Впервые после этого боя — если это можно назвать боем — Василь Колотай пожалел финнов: им тоже больно, как и нам, и кровь у них красная, как и наша. У каждого из них есть отец и мать, у многих — дети. Теперь родители не дождутся своих сыновей, дети — своих отцов. Зачем все это, зачем?
Сколько дней прошло после того случая, а Колотай никак не может избавиться от назойливых мыслей, картины того боя не дают ему сосредоточиться на чем–то другом, снова и снова возвращают в тот ад, на ту дорогу. Чем–то она напоминает ему эту, по которой они сегодня идут на лыжах — такая же белизна, такие же заснеженные деревья: одни стройные, ровные, другие выделяются кривизной или однобокостью, сломанной верхушкой или еще чем–то. Каждое дерево имеет свой облик, свое «лицо». Каждое дерево… А за каждым деревом, возможно, притаился их враг, финн — «кукушка», и стоит ему нажать на курок, как кто–то из их цепочки лыжников вскрикнет от боли и упадет неживым на сыпучий снег, который тут же окрасится в красный цвет. Особенно пугают заросли вдоль дороги, где деревья и кусты стоят просто стеной — тогда аж сжимается тело от предчувствия чего–то необычного, страшного. Но такое продолжается недолго, он снова расслабляется, смотрит на дорогу, на непрерывное движение колонны, которая, кажется, понемногу сбавляет темп ходьбы. Ведь идут они уже давно, наверное, больше двух часов, а никакой команды нет, и когда привал — неизвестно, и где тот окруженный полк — неизвестно тоже. Живая, трепещущая масса, как длинная гадюка, растянулась на несколько сотен метров, она то исчезает в густом белом ельнике, то показывается снова, шевелится, покачивается, неумолимо стремится вперед. Становится жарко, охватывает слабость, хочется пить, а еще больше хочется дать отдых натруженным ногам, которые, кажется, вот–вот схватит судорога, и ты упадешь на мягкий снег и не будешь шевелиться, хоть боль от судороги не даст тебе успокоиться.
Но не кончаются ли заросли, потому что вон впереди показался просвет между верхушками деревьев, лес, будто нехотя, отступает от дороги, и они потихоньку выходят–выползают на огромную поляну, которая показывается слева от дороги, а справа остается лес. Возможно, это даже замерзшее озеро, потому что снег на нем ровный и гладкий, не видно ни кустов, ни поваленных деревьев.

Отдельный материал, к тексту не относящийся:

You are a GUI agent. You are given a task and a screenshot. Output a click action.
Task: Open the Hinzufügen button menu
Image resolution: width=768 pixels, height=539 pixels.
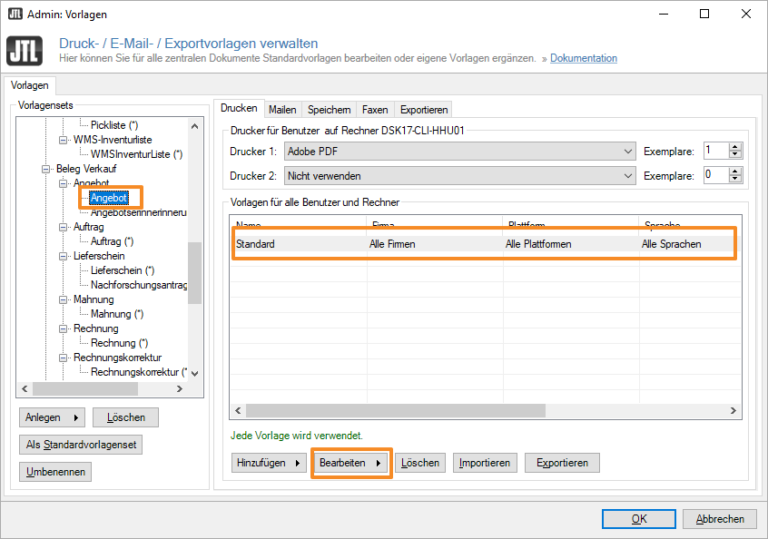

И тут же по живой цепи приходит от головы колонны долгожданная команда «привал». Еле заметные на белом фоне фигуры бойцов впереди остановились, стали смешиваться и разрушать строй, высыпаться на белое поле слева от дороги, некоторые снимали лыжи, падали на снег, качались, словно уставшие кони, избавившиеся от хомута, некоторые стали толкаться, — и снег аж заклубился под сотнями ног, будто сюда прорвался вихрь. Те, кто шел сзади, постепенно заполняли поляну, присоединялись к остальной массе, тоже начинали резвиться на снегу, чтобы дать разрядку — не столько физическую, сколько психологическую — тому состоянию нервного напряжения, при котором человек ожидает самого худшего. Сейчас им казалось, что самое худшее уже в прошлом, хотя задачу свою они еще не выполнили: к цели не подошли, а противника не только не уничтожили, но даже не видели в глаза. Рано было радоваться, так как все еще впереди. Но молодость беспечна, она беспокойная и веселая, даже на войне. Кое–кто закурил, сидя на снегу, подложив сдвинутые лыжи, некоторые прикладывались к своим фляжкам, чтобы утолить жажду, начались разговоры, толкотня, поиски знакомых. Происходило что–то напоминающее большую ярмарку: народа — больше тысячи молодых парней, вот только что–то девушек не видно…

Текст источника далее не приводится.